** start of TEXT SHOWN **

The technology will be discussed during the 15th Annual Goldschmidt Conference, "A Voyage of Discovery," the premier annual meeting in geochemistry and mineralogy. The conference will be in Moscow, Idaho, May 20-25, and will mark the 50th anniversary of the Geochemical Society.
In 1996, a group of scientists reported they had found evidence of life on a Martian meteorite. But the claims are still controversial, said Daphne Stoner, project leader and chemistry research professor at the University of Idaho in Idaho Falls. The debates highlight the need for clear methods that will distinguish so-called "biosignatures" from look-alike signs of life.
"This project will help build a good gold standard for the unequivocal determination of life on extraterrestrial materials," Stoner said.
Stoner is collaborating with chemist Jill Scott at INL, geologist Nancy Hinman at University of Montana in Missoula, post-doctoral geochemist Beizhan Yan at the University of Idaho, and geology graduate student J. Michelle Kotler at the University of Montana. The team is using a specialized mass spectrometer to take chemical images of microbes and rocks under conditions close to what might be found on Mars, as well as developing a fuzzy logic computer program to decipher those spectral pictures. The researchers will take advantage of local exotic microbes to test the system's ability to identify signs of microbial life in minerals here on Earth.

** end of TEXT SHOWN **
** start of DATA LISTING **

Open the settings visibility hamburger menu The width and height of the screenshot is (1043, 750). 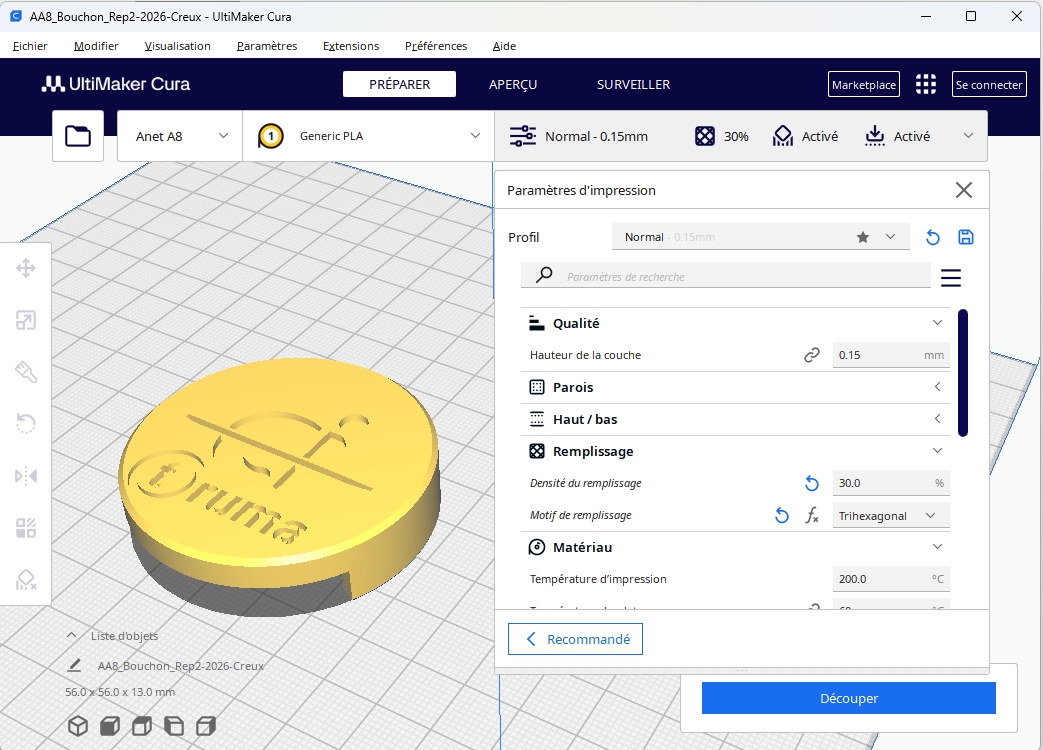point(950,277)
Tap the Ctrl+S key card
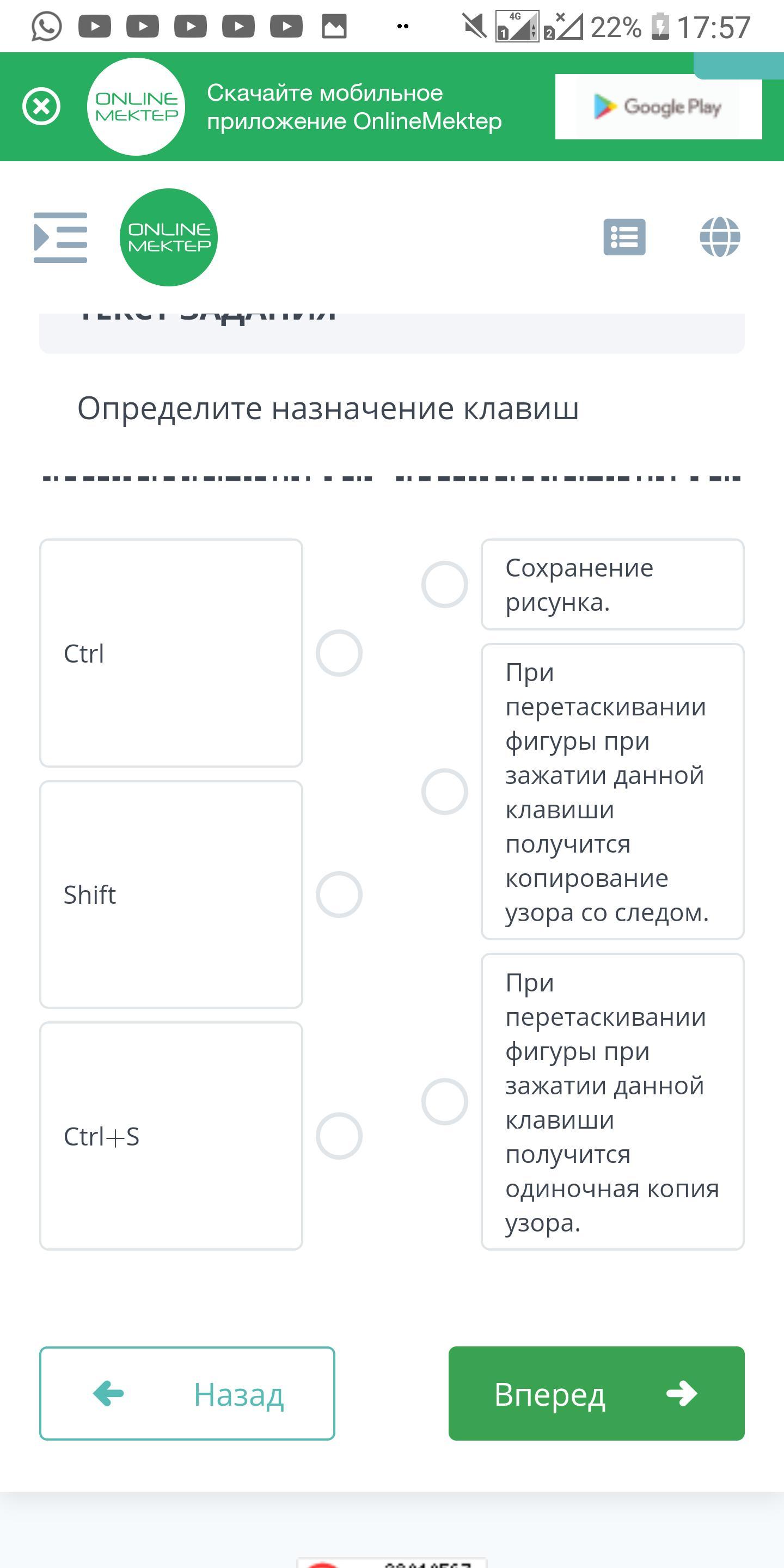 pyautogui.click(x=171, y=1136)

** end of DATA LISTING **
** start of DATA LISTING **

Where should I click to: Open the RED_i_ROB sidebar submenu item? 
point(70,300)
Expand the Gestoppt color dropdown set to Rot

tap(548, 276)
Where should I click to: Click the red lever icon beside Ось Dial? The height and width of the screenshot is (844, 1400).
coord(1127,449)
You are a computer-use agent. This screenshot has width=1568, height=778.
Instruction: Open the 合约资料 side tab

** end of DATA LISTING **

### REQUIRED TASK 1
Please condense the paragraph beginning "Stoner is collaborating with" from the text shown into a bulleted list that keeps its main facts.
### REQUIRED TASK 2
According to the text shown, where and on what dates will the 15th Annual Goldschmidt Conference take place?

### COMPLETE ANSWER 1
- Stoner's collaborators:
  - chemist Jill Scott at INL
  - geologist Nancy Hinman at the University of Montana in Missoula
  - post-doctoral geochemist Beizhan Yan at the University of Idaho
  - geology graduate student J. Michelle Kotler at the University of Montana
- The team uses a specialized mass spectrometer to take chemical images of microbes and rocks under conditions close to those that might be found on Mars.
- The team is developing a fuzzy logic computer program to decipher those spectral pictures.
- Local exotic microbes will be used to test whether the system can identify signs of microbial life in minerals on Earth.

### COMPLETE ANSWER 2
Moscow, Idaho, May 20-25.